Девушка промолчала; она не знала, что ей сделать или сказать. Как ни крути, многие вещи решала не она.
Машина остановилась, не у самого двора, а чуть поодаль.
– Напиши мне, как дойдёшь.
– Пока.
– Я тебя люблю.
– Я тоже… – последняя реплика была произнесена скорее с каким-то сожалением, нежели с взаимностью.
Ведь если бы не было этой любви, всё было намного проще.
Нармин с опаской прошла мимо охранной будки, но там никого не было. Никто не заметил её с Руфатом.
Сильный бакинский ветер как бы намекал ей: я знаю, что ты делала и с кем была полчаса назад.
– Привет, мам.
Она аккуратно посмотрелась в зеркало, пытаясь проверить, нет ли в её виде ничего компроментирующего.
– Половина девятого! – послышалось с кухни, – Разве девочка может приходить домой в такое время? Qız uşağı! Если что, ты под домашним арестом.
– Да, но папы до сих пор нет. Не говори ему ничего, пожалуйста. Я совсем протухну сидя дома.
– Можешь для разнообразия ходить в институт. Аллах, у меня до сих пор болит голова от вчерашней свадьбы...
– Вы сами говорите, что нет смысла туда ходить, потому что папа уже договорился на этот семестр насчёт всех экзаменов.
– Ну тебе же скучно... Я сделала долму, будешь ужинать?
– Нет, спасибо. Я пойду к себе. А что, уборки сегодня не было?
– А, ты же не в курсе. Я вчера уволила Наташу.
– Наташу? Она же только два месяца назад пришла к нам работать!

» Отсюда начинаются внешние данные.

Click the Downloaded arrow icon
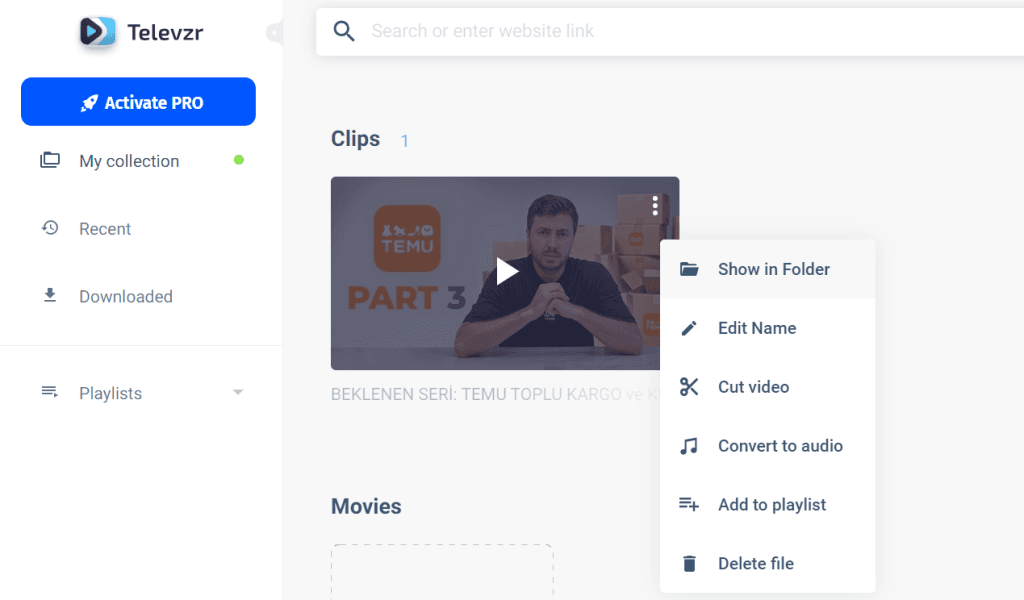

– Во-первых, она воровала; во-вторых, я делала больше неё. А в-третьих, она без конца подслушивала и сплетничала. Я не хочу ни с кем скандалить в своём доме, поэтому решила просто вышвырнуть её куда подальше.
– Ты про серьги, которые папа подарил тебе на годовщину? Вообще-то ты их потом нашла в машине.

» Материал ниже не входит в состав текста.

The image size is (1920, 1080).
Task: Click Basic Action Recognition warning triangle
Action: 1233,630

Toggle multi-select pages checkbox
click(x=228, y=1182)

– А может она подбросила их в машину? И вообще, там были не одни серьги. Я просто всего не рассказываю, чтобы не расстраивать вас.

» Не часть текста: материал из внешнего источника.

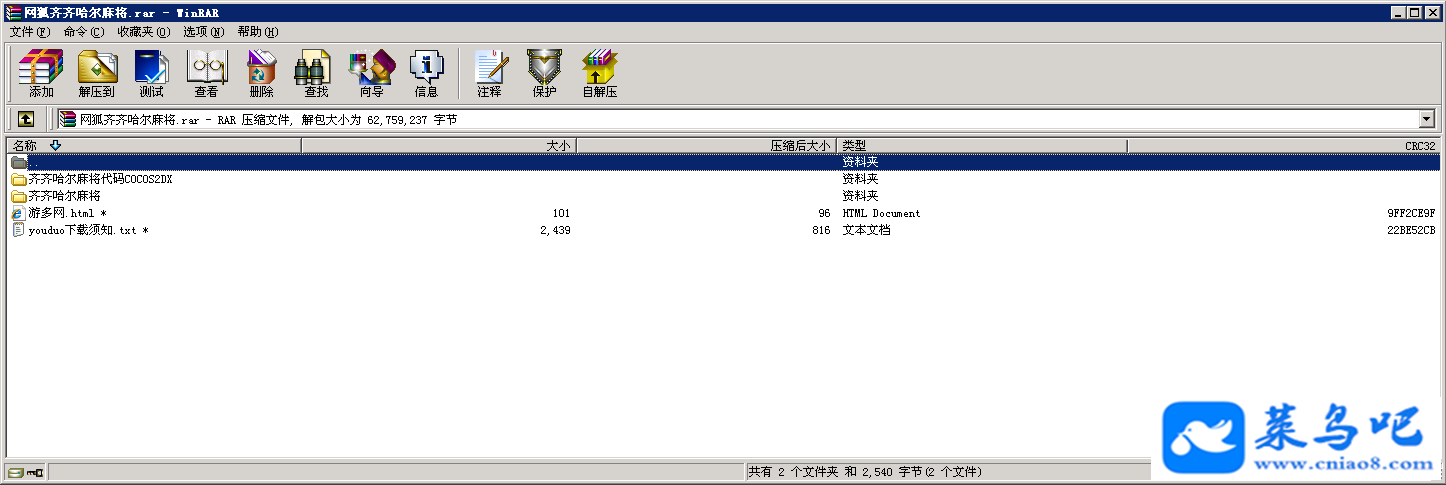Screen dimensions: 1446x485
Task: Click the 注释 (Comment) toolbar icon
Action: pos(489,74)
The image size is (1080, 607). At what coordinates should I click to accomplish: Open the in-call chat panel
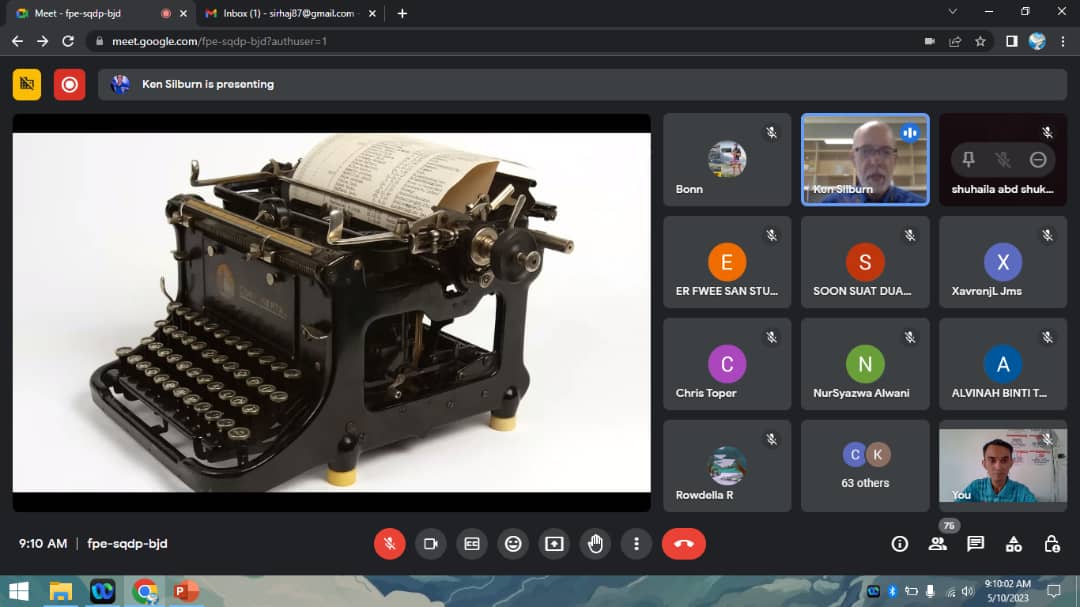(976, 544)
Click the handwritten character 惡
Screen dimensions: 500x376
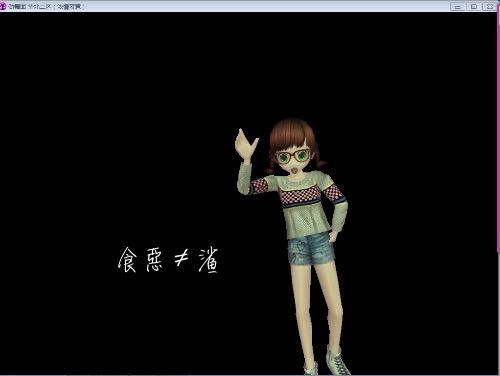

– Мамочка, не обижайся, но я слышу это каждые два или три месяца. Может, нам прекратить нанимать домработниц, чтобы сохранить нашу репутацию и твою шкатулку с украшениями?
– Чтобы я работала на вас с утра до вечера? Посмотри, в каком виде мои руки!
– Хорошо, мам, я пошутила.
– Как там Фидан? Фатима? Никто замуж не выходит?
Нармин чуть не забыла, с кем была днем и что именно солгала дома.
– Фидан? Нормально, а что, ты опять хочешь на свадьбу? Фатима ничего, уехала в Страсбург неделю назад. Фатима вообще, по-моему, никогда не выйдет замуж, она только учится всю жизнь.
– Я хочу свадьбу кого-нибудь из близких, а то так неинтересно.
– Ну, так выдай замуж Рену! – Нармин закрыла дверь и стала переодеваться. Она разглядывала свое полуобнаженное тело, пытаясь вспомнить, как хорошо ей было всего час назад. На тонкой коже чуть не появился синяк – «засос», она постоянно предупреждала Руфата и просила быть осторожнее.
Ей вспомнились слова: «Если бы мы жили не в Азербайджане... Или были бы женаты, сколько всего прекрасного могло бы случиться... Мы бы жили вместе, делали, что хотели, ни перед кем не отчитываясь...».
Но поговорить с родителями, с мамой, о такой личной вещи! Сказать, что ты в кого-то влюблена, заранее зная её реакцию... Нет уж, лучше подождать, побездействовать, может всё наладиться само по себе. Или Руфат что-нибудь придумает... Конечно, придумает, разве она сможет выйти замуж за кого-либо другого, после всего, что между ними было?
За всю свою жизнь ей так редко приходилось самостоятельно принимать решения, что эта перспектива вводила её в ступор. Мама решала, как ей одеваться, к какому визажисту ходить, с кем общаться; папа – в какой вуз поступать, на какой машине ездить, какой язык изучать; ей страшно было думать об этом, но и «за кого выходить замуж» тоже будет стоять в списке её родителей, а не в её собственном; от неё требовалось лишь не капризничать, как маленькому ребёнку; говорить «спасибо» и «пожалуйста», когда нужно; нравиться семейным друзьям и родственникам – никогда не знаешь, где именно поджидает будущий муж; ну и в общем и целом, не пятнать своё доброе имя, и имя своей семьи. Её жизнь, её безоблачное будущее, такое же, как у сотен таких же, как она, такое же, как у её мамы или тёти, представлялись ей рейсом на самолёт, билет на который уже куплен.